**Activity:**
The required answer is every line of the data containing the word "agent".

**Dataset records:**
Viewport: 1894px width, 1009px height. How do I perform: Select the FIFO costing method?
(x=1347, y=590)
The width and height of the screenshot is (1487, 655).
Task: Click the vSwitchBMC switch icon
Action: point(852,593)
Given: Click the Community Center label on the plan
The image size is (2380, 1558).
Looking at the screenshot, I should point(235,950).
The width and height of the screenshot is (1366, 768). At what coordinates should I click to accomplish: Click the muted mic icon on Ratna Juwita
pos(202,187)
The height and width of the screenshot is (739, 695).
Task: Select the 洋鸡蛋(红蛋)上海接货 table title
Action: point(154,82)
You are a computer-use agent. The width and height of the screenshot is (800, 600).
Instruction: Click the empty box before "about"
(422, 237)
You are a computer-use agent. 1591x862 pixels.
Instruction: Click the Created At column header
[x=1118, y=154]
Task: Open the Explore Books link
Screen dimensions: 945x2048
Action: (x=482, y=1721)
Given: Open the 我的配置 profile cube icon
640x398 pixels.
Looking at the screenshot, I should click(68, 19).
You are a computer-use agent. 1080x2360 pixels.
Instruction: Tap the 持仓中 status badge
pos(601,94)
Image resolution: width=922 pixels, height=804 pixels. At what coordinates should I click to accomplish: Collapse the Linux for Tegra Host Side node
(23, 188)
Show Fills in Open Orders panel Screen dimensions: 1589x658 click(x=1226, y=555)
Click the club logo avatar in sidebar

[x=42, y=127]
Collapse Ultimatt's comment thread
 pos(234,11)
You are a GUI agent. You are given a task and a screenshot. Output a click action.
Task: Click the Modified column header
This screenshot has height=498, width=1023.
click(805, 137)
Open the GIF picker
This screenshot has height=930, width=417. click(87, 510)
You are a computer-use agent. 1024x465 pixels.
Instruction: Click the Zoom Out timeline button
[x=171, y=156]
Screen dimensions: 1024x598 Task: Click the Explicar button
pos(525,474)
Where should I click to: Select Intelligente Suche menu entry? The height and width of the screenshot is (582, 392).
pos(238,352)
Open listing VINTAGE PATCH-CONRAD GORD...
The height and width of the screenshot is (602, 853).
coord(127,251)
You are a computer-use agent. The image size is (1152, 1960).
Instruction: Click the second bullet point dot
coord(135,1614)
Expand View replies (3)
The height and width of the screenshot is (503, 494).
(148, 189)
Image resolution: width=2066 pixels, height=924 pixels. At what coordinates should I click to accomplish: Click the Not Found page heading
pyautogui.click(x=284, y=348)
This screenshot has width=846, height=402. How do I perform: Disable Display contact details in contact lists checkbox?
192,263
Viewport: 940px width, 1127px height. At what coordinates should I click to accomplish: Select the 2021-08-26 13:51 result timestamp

**Solved problem:**
You are a computer-use agent. The width and height of the screenshot is (800, 600).
You are a computer-use agent. 1591x862 pixels.
You are a computer-use agent. 1080x2360 pixels.
You are a GUI agent. You are given a task and a screenshot. Output a click action.
You are a computer-use agent. 1024x465 pixels.
You are a computer-use agent. The image size is (1152, 1960).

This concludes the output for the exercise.